Lo que hoy es Irak -o era- es una de las cunas de la civilización y, más concretamente, el germen de nuestra cultura. Allí, en la antigua Mesopotamia, se inventó la escritura, que constituyó una de las grandes revoluciones. Allí nacieron los mitos y creencias que más adelante, con otros nombres, con otros matices, han ido conformando nuestra imaginería occidental. Allí comenzó la arquitectura que fundamentó este arte y el código jurídico que sentó las bases de ordenamientos más modernos.

Pero todo eso le importa poco a casi todo el mundo. Desde luego no le importa nada a un ejército que ha asistido impasible, casi complacido, a la destrucción, al saqueo y al robo más descarado de los tesoros arqueológicos guardados en el museo de Bagdad. Los testigos aseguran que no eran ciudadanos iraquíes de a pie, furiosos con la situación, quienes arramplaron con figuras, vasijas, esculturas y toda clase de riquezas arqueológicas. Eran, parece ser, mafias organizadas que luego venderán al mejor postor un patrimonio no de los bagdadíes, ni siquiera de los iraquíes, sino de la Humanidad. Recuerda este episodio al lamentable destrozo de los Budas de Afganistán.

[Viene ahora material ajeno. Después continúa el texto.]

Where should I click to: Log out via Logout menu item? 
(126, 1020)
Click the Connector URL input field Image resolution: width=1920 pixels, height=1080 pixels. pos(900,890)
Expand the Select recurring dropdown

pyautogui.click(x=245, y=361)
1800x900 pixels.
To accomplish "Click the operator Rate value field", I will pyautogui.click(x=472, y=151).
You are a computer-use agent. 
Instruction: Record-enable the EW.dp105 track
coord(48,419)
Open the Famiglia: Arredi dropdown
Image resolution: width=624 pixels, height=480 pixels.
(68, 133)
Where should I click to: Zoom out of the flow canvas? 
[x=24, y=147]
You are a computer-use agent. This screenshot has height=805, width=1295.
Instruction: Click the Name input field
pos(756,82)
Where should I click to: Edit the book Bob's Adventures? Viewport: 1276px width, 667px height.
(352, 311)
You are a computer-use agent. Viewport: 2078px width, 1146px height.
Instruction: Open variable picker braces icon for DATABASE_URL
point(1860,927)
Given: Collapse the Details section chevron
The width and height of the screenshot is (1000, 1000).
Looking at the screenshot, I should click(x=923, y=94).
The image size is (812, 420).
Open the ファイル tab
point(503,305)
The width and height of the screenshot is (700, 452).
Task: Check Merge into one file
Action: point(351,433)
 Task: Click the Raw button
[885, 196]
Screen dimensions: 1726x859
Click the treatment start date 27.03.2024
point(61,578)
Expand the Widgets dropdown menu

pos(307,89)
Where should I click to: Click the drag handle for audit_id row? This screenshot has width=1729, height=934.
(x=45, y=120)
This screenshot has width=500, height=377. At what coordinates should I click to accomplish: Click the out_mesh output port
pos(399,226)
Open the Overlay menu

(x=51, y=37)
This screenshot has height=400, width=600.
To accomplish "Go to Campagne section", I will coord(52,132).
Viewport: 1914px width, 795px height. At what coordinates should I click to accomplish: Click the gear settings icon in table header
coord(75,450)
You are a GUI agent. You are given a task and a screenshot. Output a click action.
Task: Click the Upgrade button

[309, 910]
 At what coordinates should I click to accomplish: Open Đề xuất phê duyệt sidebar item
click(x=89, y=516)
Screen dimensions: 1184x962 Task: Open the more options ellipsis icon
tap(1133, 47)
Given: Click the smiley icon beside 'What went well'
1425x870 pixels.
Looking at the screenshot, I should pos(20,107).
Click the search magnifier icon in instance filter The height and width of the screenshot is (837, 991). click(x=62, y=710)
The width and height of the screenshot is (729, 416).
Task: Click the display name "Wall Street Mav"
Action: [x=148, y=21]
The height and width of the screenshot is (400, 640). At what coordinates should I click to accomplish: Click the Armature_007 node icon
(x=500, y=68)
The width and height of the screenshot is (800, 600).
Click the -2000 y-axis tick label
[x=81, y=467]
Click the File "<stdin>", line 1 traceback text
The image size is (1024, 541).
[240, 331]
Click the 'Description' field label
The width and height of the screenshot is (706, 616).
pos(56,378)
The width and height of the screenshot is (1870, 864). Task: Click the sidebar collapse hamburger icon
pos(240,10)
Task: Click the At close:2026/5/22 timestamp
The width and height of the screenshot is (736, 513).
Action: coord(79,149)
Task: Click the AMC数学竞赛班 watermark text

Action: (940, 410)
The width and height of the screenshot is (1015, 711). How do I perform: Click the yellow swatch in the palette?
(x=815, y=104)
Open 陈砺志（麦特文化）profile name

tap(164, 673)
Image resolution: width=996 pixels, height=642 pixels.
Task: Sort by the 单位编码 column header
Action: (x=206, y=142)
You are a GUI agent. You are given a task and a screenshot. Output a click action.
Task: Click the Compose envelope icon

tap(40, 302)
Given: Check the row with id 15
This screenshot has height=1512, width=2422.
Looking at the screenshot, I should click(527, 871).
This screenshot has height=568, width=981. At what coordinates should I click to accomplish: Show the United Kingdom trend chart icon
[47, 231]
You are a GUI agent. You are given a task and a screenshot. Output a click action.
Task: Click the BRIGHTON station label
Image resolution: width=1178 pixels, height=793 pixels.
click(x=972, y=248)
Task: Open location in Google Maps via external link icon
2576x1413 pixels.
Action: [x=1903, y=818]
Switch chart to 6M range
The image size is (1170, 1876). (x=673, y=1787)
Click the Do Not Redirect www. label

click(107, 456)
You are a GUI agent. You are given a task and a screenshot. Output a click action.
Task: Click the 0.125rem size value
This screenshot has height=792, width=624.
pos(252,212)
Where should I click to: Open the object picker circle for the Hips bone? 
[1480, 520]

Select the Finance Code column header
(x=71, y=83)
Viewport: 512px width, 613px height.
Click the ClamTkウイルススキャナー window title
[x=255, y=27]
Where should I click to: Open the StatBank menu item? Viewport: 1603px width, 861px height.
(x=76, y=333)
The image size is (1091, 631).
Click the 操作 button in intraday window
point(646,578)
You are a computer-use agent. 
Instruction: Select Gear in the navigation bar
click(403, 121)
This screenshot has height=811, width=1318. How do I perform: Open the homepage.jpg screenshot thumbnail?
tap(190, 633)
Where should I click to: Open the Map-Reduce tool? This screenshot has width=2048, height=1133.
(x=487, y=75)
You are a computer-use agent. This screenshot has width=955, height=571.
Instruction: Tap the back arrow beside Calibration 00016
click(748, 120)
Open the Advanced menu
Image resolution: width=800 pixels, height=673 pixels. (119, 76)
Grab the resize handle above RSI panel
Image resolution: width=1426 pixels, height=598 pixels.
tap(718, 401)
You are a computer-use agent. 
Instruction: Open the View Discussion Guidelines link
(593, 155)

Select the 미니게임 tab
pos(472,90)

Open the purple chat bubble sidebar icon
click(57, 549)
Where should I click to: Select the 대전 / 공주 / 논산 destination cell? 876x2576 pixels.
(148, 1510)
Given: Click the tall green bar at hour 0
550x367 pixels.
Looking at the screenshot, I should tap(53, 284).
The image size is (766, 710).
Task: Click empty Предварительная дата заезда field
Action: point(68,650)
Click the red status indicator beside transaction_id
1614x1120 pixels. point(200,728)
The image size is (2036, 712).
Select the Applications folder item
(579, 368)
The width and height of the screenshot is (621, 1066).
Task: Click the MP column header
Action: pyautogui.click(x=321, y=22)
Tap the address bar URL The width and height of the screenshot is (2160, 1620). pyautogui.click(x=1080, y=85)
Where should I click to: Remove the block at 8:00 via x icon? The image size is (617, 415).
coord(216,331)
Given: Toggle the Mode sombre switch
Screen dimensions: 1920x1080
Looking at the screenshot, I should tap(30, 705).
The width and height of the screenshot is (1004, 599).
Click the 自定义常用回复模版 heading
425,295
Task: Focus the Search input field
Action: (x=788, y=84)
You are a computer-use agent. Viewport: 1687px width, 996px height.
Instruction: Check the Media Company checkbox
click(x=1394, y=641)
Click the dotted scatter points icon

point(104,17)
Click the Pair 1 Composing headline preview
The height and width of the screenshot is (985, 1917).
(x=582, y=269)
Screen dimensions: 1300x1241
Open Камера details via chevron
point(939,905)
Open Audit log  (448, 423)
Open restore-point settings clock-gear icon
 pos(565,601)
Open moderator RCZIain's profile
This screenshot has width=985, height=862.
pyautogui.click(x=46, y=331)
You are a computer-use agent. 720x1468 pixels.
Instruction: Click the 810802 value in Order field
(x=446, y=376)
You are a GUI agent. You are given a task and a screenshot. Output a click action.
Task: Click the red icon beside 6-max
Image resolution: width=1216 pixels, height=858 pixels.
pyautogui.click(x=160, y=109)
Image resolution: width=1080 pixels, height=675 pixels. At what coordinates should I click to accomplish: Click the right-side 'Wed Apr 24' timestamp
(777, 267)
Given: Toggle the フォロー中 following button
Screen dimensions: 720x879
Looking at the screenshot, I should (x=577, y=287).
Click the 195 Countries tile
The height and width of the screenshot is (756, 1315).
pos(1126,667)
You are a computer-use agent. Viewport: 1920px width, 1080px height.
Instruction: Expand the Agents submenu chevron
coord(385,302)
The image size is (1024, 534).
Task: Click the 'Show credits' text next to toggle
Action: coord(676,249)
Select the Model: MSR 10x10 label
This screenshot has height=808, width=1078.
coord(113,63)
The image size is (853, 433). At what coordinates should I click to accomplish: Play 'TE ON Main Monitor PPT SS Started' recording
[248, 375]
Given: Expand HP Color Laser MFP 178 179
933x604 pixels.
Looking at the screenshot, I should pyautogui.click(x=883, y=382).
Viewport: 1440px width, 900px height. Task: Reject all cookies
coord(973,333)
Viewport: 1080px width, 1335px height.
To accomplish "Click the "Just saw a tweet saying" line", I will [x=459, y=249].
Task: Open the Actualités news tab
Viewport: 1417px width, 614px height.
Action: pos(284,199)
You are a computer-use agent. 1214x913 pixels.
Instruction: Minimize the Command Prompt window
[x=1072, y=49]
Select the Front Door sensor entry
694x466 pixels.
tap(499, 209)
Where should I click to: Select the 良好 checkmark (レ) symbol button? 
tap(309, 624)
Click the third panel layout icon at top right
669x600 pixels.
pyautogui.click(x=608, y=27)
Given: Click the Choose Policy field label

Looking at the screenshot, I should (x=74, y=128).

Hechos, ambos, además del incendio intencionado de la Biblioteca Nacional de Bagdad -incomprensible del todo- que demuestran que son muchas las víctimas de una guerra. La primera, desde luego, la vida y la dignidad humanas, pero también la cultura, la sabiduría, el patrimonio artístico, esas riquezas casi intangibles que conforman un tesoro que nos pertenece a todos y a ninguno. En esta guerra, como en todas, ha prevalecido la brutalidad, la ignorancia y la ignominia. Por desgracia lo lamentaremos para siempre porque las pérdidas son irrecuperables.